Date: Wed, 22 Aug 2007 12:43:40 -0700
From: Andrew Morton <akpm@linux-foundation.org>
To: paulmck@linux.vnet.ibm.com, Andy Whitcroft <apw@shadowen.org>
Cc: linux-kernel@vger.kernel.org, linux-rt-users@vger.kernel.org,
       mingo@elte.hu, dipankar@in.ibm.com, josht@linux.vnet.ibm.com,
       tytso@us.ibm.com, dvhltc@us.ibm.com, tglx@linutronix.de
Subject: Re: [PATCH RFC] Priority boosting for preemptible RCU
Message-Id: <20070822124340.16a891f2.akpm@linux-foundation.org>
In-Reply-To: <20070822190254.GA1135@linux.vnet.ibm.com>
References: <20070822190254.GA1135@linux.vnet.ibm.com>
Mime-Version: 1.0
Content-Type: text/plain; charset=US-ASCII
Content-Transfer-Encoding: 7bit
Sender: linux-kernel-owner@vger.kernel.org
Content-Length: 15748
Lines: 523

On Wed, 22 Aug 2007 12:02:54 -0700
"Paul E. McKenney" <paulmck@linux.vnet.ibm.com> wrote:

> Hello!
> 
> This patch is a forward-port of RCU priority boosting (described in
> http://lwn.net/Articles/220677/).  It applies to 2.6.22 on top of
> the patches sent in the http://lkml.org/lkml/2007/8/7/276 series and
> the hotplug patch (http://lkml.org/lkml/2007/8/17/262).  Passes several
> hours of rcutorture on x86_64 and POWER, so OK for experimentation but
> not ready for inclusion.

It'd be nice to have a brief summary of why we might want this code in Linux.

> ...
>
> +#ifdef CONFIG_PREEMPT_RCU_BOOST

Do we really need this?  Why not just enable the feature all the time?

> ...
>  
> +#ifdef CONFIG_PREEMPT_RCU_BOOST
> +extern void init_rcu_boost_late(void);
> +extern void __rcu_preempt_boost(void);
> +#define rcu_preempt_boost() \
> +	do { \
> +		if (unlikely(current->rcu_read_lock_nesting > 0)) \
> +			__rcu_preempt_boost(); \
> +	} while (0)

This could be a C function, couldn't it?  Probably an inlined one.

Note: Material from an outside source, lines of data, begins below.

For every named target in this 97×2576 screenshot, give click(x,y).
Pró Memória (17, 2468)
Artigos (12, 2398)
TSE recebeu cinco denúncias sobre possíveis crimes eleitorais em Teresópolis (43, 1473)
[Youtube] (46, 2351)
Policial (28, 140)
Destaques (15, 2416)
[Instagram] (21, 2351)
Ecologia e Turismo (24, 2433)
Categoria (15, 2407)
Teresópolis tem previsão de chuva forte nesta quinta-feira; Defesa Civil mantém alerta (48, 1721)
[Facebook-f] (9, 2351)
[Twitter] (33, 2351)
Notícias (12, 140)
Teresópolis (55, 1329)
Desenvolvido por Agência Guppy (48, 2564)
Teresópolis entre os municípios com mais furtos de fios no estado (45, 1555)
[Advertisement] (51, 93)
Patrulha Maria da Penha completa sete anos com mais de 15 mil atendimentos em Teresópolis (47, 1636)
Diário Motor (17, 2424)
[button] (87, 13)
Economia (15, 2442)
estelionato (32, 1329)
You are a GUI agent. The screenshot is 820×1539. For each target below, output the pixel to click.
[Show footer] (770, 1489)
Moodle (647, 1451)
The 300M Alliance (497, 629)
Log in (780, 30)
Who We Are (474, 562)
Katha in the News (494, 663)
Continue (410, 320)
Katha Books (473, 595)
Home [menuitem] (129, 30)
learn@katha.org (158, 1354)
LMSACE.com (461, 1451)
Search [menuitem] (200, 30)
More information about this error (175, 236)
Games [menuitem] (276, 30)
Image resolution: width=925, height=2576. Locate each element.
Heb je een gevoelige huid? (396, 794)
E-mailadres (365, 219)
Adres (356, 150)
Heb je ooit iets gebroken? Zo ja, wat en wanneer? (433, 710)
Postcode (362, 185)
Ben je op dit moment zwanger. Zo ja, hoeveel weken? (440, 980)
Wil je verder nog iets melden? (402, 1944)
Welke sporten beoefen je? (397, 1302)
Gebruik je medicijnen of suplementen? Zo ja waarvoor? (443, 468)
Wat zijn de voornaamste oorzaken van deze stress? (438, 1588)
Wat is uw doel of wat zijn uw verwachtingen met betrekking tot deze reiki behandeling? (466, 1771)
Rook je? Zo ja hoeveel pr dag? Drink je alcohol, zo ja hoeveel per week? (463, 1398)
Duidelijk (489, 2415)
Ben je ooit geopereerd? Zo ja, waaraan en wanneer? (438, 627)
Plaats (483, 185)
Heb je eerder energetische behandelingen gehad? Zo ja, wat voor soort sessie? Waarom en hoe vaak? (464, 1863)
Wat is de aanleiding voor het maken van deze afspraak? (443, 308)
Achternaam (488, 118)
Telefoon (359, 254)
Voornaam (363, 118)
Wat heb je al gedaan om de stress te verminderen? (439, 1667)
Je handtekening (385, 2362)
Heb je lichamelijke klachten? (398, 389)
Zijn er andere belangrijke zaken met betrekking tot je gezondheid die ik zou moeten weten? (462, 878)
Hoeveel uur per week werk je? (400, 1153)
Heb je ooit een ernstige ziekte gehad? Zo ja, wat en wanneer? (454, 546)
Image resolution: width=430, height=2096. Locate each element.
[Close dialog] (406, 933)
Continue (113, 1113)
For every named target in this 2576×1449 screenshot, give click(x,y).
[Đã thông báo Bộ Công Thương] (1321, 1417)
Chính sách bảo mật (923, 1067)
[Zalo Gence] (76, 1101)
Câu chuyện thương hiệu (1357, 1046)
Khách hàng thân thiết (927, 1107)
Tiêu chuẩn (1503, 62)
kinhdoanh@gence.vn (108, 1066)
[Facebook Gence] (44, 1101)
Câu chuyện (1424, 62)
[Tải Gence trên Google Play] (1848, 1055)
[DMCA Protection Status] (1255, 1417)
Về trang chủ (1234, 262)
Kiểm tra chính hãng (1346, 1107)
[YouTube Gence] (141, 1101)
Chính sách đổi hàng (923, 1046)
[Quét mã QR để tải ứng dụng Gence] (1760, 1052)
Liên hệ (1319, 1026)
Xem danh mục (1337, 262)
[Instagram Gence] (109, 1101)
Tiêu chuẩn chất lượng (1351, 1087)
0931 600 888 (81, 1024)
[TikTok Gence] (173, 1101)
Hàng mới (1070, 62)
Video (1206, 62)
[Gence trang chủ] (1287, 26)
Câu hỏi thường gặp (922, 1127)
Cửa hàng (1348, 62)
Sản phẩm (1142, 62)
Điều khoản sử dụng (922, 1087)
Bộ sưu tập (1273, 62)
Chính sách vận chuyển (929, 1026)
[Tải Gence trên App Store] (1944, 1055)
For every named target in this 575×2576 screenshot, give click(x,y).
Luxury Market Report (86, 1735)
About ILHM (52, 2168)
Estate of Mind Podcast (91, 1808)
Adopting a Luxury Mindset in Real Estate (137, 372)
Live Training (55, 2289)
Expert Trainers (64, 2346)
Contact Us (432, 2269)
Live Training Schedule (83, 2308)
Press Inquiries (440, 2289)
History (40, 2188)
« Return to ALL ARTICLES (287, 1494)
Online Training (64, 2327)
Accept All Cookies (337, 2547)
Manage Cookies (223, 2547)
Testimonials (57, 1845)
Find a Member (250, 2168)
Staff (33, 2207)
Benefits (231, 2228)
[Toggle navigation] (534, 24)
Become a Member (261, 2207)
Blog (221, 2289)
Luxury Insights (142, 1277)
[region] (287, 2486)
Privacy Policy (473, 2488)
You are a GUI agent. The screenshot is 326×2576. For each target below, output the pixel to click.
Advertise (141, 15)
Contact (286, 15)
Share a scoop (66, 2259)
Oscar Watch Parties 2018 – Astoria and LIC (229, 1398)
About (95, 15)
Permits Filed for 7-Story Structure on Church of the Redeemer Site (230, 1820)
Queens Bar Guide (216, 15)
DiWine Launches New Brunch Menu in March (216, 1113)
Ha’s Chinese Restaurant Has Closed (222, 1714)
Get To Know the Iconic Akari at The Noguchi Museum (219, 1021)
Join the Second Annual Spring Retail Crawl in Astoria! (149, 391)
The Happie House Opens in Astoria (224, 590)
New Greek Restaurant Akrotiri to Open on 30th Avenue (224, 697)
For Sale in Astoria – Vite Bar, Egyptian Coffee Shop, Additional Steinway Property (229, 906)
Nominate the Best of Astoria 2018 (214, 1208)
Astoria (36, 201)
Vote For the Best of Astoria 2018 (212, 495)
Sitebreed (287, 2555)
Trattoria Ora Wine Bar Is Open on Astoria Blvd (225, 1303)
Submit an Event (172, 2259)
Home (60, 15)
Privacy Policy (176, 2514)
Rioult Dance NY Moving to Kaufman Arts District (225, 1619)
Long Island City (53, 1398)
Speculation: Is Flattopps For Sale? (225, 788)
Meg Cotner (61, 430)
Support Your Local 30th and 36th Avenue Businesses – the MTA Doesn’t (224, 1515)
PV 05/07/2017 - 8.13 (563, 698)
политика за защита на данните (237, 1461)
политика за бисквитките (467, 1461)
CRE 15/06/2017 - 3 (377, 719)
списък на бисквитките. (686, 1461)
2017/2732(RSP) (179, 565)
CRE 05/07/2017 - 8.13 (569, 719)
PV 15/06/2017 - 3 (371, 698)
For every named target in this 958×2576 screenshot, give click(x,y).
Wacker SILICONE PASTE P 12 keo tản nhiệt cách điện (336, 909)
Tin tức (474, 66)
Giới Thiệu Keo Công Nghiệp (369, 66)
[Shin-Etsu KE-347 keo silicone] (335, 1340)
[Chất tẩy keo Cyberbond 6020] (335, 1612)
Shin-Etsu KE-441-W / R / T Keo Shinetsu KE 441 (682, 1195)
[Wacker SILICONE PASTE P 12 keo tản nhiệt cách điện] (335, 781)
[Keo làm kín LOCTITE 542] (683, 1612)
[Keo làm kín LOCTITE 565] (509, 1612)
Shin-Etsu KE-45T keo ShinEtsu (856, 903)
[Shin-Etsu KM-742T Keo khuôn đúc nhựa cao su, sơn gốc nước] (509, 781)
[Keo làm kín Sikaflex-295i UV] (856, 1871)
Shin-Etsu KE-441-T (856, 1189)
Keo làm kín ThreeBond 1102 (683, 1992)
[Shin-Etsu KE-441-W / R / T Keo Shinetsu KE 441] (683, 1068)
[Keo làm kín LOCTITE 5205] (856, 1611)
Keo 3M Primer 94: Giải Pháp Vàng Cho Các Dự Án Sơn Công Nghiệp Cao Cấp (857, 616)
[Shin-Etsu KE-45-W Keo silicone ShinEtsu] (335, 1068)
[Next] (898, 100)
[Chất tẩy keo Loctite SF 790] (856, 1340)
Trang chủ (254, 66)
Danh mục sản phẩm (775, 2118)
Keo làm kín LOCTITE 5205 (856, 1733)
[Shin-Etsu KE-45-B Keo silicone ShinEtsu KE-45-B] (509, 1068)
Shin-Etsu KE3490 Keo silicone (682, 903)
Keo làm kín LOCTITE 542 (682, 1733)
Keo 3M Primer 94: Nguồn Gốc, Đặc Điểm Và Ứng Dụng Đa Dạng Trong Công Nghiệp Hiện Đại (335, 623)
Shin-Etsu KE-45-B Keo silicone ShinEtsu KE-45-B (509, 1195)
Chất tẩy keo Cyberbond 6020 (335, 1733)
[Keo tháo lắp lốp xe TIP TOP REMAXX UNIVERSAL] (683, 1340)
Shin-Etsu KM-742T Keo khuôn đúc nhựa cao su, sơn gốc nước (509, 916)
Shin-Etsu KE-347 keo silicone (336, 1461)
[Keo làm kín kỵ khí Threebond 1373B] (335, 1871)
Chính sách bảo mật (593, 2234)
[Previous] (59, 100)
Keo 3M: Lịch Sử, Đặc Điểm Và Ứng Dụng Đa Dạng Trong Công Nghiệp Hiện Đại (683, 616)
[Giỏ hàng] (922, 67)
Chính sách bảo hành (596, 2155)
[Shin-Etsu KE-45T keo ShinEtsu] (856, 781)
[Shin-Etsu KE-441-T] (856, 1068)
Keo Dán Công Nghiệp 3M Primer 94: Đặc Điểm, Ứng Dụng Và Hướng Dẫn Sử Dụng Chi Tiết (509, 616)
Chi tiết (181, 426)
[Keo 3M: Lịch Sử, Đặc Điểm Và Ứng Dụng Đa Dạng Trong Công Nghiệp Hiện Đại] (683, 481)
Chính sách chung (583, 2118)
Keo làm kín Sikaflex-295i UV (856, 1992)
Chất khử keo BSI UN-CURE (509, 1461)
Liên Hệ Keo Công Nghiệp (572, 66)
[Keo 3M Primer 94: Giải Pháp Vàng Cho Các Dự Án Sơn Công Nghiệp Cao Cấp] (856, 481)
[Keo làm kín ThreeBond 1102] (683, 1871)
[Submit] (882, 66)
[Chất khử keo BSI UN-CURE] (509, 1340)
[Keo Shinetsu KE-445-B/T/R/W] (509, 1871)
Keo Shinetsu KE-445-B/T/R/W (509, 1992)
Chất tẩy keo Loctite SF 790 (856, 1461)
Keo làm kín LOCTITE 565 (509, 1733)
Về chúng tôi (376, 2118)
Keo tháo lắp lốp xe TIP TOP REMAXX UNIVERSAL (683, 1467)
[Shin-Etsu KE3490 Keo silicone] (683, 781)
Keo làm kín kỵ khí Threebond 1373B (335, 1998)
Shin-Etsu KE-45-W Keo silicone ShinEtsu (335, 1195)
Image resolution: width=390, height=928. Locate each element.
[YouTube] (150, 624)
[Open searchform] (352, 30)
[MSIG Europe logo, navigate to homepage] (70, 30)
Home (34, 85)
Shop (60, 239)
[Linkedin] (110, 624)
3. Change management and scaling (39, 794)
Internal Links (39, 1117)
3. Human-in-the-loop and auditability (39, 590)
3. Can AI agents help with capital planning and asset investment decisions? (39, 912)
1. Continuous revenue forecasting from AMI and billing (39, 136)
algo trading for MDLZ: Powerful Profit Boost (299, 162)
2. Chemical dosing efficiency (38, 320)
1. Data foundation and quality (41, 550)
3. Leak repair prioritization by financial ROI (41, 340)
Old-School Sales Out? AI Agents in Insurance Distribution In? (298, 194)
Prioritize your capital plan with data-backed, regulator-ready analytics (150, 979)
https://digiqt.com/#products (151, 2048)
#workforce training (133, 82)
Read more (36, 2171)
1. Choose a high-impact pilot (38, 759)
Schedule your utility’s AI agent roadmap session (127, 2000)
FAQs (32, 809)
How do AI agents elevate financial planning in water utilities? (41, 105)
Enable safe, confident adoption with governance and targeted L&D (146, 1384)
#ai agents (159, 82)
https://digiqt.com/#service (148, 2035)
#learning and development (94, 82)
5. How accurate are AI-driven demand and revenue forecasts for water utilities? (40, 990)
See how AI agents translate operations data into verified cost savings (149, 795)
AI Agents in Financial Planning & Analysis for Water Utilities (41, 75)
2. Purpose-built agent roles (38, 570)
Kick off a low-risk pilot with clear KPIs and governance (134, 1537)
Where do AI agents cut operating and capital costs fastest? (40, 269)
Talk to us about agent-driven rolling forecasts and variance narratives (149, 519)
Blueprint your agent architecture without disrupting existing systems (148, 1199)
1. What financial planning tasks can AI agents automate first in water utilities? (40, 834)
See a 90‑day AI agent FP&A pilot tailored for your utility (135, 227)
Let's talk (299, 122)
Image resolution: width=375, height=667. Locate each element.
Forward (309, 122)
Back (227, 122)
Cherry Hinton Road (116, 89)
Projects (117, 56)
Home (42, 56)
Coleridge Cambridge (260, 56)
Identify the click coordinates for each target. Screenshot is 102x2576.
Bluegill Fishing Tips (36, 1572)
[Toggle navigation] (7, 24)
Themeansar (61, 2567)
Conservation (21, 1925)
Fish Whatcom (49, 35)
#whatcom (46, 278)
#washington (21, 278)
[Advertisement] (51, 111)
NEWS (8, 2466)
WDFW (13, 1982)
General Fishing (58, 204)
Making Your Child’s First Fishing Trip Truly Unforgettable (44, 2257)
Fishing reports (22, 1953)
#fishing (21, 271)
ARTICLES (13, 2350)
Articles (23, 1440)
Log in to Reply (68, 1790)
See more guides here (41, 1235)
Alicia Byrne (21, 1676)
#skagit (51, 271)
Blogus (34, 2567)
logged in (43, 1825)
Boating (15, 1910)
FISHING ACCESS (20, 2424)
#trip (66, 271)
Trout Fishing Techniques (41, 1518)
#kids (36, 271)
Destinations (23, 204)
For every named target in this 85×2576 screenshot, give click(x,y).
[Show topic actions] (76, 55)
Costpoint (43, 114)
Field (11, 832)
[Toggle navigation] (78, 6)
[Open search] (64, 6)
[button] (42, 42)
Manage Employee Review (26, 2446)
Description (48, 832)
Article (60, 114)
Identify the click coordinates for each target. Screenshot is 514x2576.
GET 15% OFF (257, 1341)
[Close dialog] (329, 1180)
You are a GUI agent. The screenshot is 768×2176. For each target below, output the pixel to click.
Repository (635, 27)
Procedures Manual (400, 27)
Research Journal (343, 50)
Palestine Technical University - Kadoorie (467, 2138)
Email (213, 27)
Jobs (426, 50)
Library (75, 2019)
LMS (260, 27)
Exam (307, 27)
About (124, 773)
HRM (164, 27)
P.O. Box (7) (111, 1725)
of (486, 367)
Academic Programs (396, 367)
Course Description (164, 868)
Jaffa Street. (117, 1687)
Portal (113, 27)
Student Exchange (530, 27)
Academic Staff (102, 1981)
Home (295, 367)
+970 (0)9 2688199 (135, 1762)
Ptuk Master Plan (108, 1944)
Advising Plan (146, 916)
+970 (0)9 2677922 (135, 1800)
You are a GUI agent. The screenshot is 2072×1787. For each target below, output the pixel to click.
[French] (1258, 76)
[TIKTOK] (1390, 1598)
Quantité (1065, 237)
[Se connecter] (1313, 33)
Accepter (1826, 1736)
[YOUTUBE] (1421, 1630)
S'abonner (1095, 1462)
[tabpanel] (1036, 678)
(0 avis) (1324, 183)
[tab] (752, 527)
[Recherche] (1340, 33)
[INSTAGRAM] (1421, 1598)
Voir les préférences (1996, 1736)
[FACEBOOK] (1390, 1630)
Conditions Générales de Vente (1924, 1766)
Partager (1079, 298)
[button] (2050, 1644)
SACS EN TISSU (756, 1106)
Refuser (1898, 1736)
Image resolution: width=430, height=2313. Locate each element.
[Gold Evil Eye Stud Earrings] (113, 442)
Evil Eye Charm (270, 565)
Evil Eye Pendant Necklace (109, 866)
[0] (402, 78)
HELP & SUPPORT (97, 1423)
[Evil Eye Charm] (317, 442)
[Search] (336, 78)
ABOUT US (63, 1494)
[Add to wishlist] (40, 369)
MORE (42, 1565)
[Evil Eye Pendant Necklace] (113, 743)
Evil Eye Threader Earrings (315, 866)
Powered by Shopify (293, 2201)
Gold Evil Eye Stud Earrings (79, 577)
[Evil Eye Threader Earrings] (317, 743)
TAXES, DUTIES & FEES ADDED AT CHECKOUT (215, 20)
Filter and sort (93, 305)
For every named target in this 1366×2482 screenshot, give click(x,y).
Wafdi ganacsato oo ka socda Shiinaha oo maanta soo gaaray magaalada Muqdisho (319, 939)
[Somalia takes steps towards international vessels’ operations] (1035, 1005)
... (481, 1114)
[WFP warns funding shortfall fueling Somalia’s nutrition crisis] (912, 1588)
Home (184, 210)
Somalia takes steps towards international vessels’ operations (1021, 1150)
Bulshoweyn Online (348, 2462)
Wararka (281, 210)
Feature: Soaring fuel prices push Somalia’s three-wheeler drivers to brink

> +#else /* #ifdef CONFIG_PREEMPT_RCU_BOOST */
> +#define init_rcu_boost_late()
> +#define rcu_preempt_boost()

These need the `do {} while(0)' thing.  I don't immediately recall why, but
trust me ;)  At least to avoid "empty body in an else-statement" warnings.

But, again, the rule should be: only code in cpp when it is not possible to
code in C.  These could be coded in C.

> +#ifdef CONFIG_PREEMPT_RCU_BOOST
> +#define set_rcu_prio(p, prio)  ((p)->rcu_prio = (prio))
> +#define get_rcu_prio(p) ((p)->rcu_prio)
> +#else /* #ifdef CONFIG_PREEMPT_RCU_BOOST */
> +#define set_rcu_prio(p, prio)  do { } while (0)
> +#define get_rcu_prio(p) MAX_PRIO
> +#endif /* #else #ifdef CONFIG_PREEMPT_RCU_BOOST */

More macros-which-don't-need-to-be-macros.

> +config PREEMPT_RCU_BOOST_STATS_INTERVAL

Four new config options?  Sob.  Zero would be preferable.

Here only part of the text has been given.